• **WHAT YOU WILL DO**:
List every line below containing "agent".

Collected data:
□ □ □ □ □ □ □
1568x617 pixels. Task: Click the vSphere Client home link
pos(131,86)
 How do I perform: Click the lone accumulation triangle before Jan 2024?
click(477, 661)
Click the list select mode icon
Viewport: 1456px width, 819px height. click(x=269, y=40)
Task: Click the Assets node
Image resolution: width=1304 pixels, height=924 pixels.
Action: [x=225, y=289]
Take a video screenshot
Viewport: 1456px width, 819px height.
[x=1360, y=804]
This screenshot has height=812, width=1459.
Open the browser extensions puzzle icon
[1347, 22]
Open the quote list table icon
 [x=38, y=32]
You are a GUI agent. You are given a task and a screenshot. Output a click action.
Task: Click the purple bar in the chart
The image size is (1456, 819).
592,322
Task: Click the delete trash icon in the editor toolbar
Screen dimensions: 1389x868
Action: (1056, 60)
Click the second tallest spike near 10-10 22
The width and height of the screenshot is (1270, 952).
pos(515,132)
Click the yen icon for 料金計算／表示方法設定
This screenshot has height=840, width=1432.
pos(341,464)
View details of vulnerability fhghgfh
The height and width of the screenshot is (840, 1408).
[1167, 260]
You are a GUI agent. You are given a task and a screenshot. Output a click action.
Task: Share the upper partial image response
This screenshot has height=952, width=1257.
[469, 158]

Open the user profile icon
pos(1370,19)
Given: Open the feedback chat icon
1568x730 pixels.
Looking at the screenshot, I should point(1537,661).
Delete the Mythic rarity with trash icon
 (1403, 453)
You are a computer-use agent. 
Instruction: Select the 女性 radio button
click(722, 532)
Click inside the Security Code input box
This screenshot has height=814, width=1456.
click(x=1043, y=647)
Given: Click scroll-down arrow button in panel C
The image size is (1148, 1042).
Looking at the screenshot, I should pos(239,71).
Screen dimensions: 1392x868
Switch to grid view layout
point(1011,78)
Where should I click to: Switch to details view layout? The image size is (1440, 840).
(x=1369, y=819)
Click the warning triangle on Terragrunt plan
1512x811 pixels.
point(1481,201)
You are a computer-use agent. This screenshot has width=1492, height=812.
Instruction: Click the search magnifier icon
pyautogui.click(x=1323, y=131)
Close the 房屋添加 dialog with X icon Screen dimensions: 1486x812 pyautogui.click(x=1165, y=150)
□ □ □ □ □ □ □
• **RESPONSE FOR THIS EXERCISE**:
You are a GUI agent. You are given a task and a screenshot. Output a click action.
You are a GUI agent. You are given a task and a screenshot. Output a click action.
You are a computer-use agent. 
You are a computer-use agent. This screenshot has width=1492, height=812.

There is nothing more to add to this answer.